STATED GOAL
Pull out every line of the entries below that contains the word "will", and list those lines.

——

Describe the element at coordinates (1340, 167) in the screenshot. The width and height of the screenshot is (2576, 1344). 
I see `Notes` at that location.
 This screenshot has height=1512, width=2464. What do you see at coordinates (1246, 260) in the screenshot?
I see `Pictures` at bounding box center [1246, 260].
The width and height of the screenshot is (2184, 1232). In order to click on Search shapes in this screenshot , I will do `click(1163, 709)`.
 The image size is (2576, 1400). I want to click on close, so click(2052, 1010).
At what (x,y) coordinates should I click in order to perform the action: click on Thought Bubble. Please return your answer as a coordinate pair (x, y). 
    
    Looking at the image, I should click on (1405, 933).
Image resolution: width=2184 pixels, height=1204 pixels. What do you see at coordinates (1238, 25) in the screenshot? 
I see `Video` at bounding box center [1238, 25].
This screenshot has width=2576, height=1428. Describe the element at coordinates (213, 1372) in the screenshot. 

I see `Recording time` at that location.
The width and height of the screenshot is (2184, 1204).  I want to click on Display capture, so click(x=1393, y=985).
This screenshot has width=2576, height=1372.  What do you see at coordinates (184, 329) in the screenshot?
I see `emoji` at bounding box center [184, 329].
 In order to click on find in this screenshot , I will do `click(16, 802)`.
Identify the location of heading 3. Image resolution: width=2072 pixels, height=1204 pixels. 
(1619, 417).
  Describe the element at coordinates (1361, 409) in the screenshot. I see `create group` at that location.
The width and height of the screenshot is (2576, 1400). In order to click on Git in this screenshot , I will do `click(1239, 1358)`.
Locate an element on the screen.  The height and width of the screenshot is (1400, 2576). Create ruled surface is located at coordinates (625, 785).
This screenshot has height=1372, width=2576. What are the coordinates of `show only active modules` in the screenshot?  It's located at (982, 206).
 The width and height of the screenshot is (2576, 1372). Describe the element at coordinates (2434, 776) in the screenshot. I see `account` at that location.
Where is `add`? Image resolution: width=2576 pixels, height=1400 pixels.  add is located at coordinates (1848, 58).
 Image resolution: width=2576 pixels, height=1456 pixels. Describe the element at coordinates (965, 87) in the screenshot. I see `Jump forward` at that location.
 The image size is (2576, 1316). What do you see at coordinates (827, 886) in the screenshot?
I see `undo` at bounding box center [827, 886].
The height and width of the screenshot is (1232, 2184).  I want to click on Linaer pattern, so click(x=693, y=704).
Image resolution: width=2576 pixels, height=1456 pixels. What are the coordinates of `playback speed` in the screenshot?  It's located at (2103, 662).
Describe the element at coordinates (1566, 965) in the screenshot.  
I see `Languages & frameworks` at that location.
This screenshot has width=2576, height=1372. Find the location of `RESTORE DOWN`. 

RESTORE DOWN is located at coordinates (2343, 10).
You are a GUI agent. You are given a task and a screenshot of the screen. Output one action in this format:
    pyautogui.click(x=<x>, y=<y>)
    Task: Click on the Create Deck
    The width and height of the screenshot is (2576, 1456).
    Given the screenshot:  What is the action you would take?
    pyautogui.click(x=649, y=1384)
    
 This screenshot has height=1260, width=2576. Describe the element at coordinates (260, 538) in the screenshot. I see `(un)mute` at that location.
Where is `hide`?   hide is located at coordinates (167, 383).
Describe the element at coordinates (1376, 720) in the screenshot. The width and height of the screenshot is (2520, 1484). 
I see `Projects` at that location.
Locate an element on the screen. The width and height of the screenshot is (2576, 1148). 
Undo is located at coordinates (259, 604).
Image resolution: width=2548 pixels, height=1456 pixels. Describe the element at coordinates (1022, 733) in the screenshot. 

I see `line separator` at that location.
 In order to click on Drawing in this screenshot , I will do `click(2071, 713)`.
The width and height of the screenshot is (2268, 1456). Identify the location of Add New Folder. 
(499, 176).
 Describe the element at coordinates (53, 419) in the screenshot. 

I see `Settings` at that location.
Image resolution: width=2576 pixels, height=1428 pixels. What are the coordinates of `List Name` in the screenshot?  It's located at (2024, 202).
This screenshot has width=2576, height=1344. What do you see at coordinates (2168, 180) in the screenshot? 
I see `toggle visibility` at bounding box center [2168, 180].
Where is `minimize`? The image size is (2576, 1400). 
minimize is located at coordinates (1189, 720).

——

THE RESULT
The width and height of the screenshot is (2184, 1232). In order to click on Search shapes in this screenshot , I will do `click(1163, 709)`.
 In order to click on find in this screenshot , I will do `click(16, 802)`.
The width and height of the screenshot is (2576, 1400). In order to click on Git in this screenshot , I will do `click(1239, 1358)`.
 In order to click on Drawing in this screenshot , I will do `click(2071, 713)`.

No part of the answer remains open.